> _Given information_

-*-

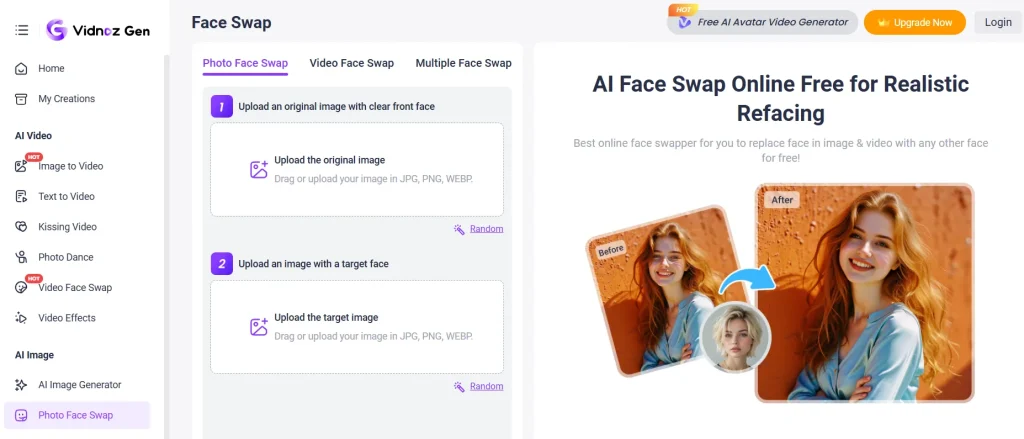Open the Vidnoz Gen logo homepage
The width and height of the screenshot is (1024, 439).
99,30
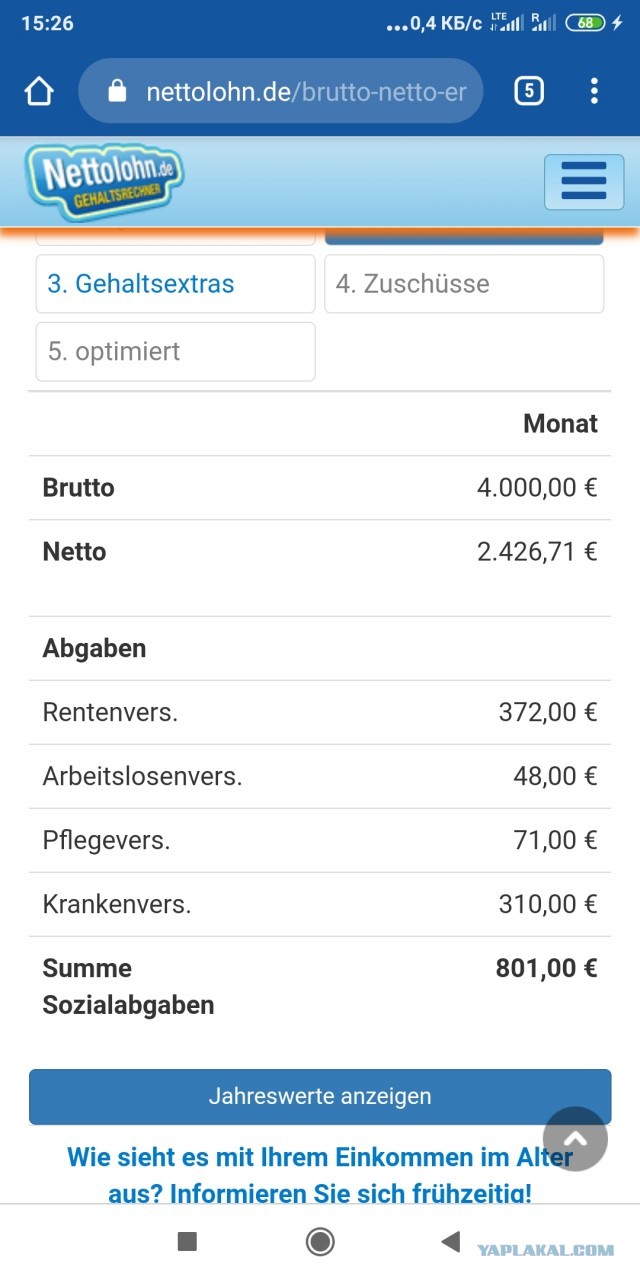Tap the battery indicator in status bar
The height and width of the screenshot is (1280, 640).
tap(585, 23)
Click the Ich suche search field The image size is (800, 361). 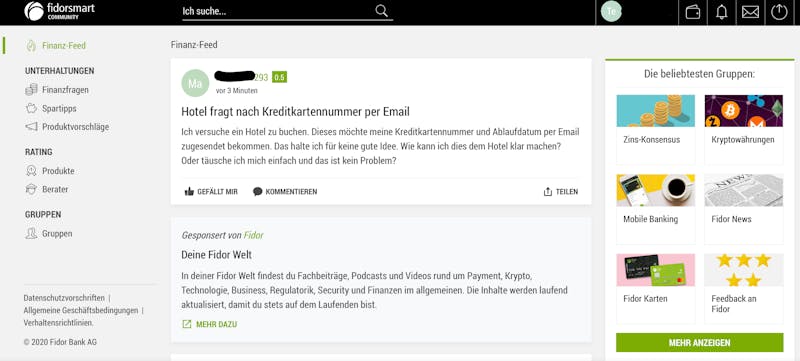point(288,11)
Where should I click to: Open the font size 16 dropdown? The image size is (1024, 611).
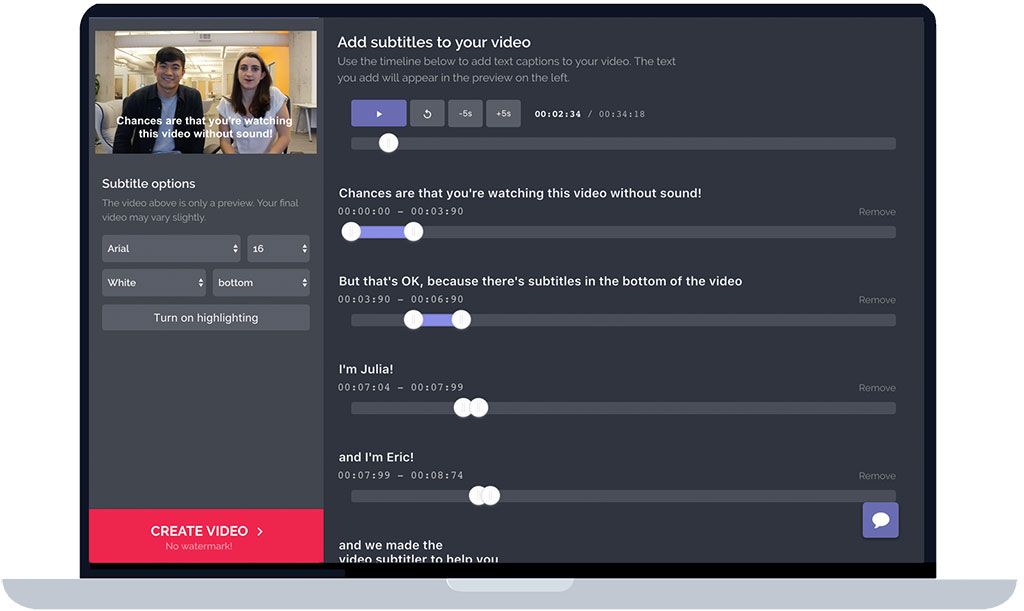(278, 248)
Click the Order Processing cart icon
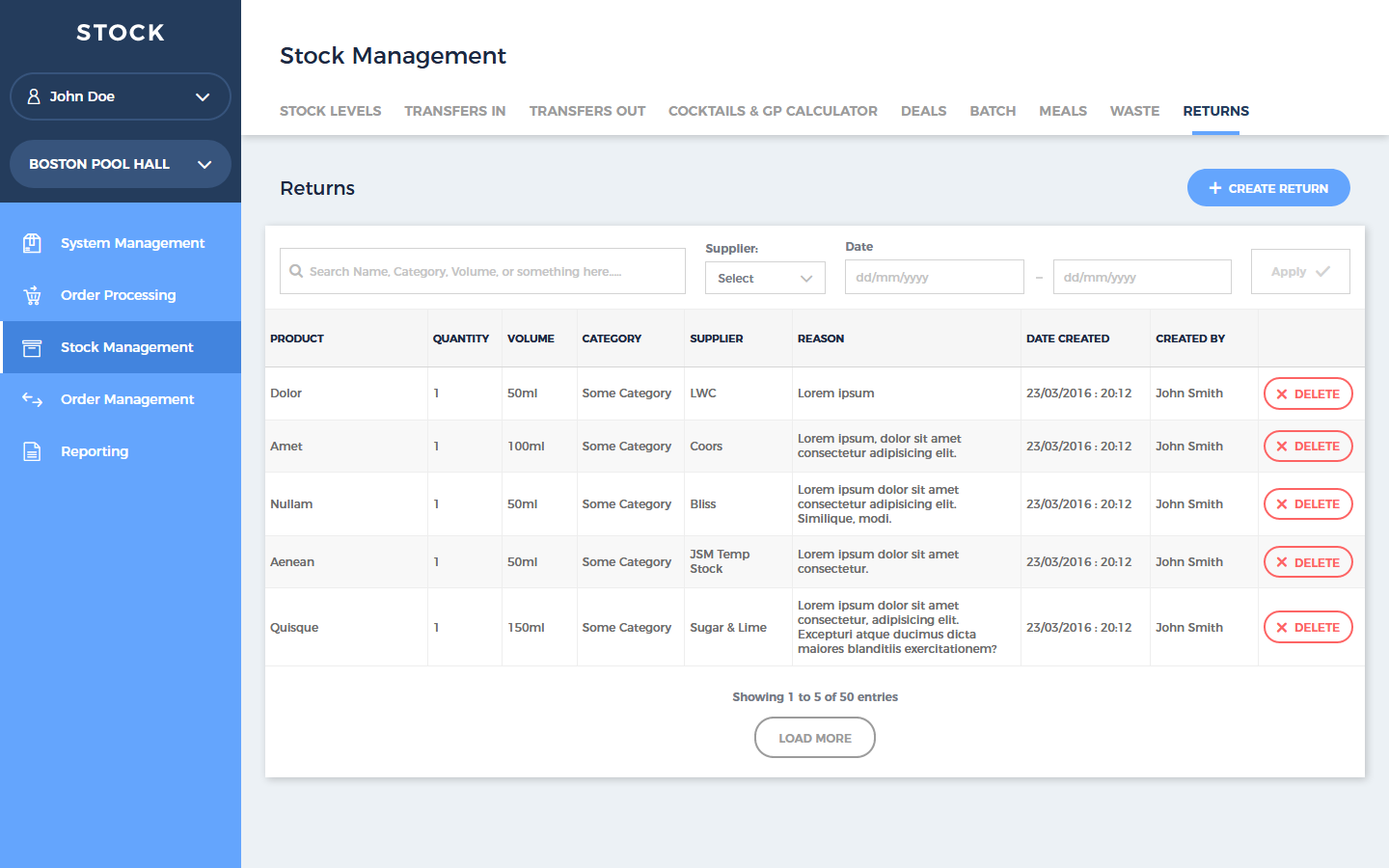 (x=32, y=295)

-*-

> _Task item_
Nothing but the lines from the line with "Where should I" through the last line of the data above should be printed, exactly as written and without pictures.

> _Problem solution_
Where should I click to: Open the font size 16 dropdown? The image size is (1024, 611).
(278, 248)
Click the Order Processing cart icon
 (x=32, y=295)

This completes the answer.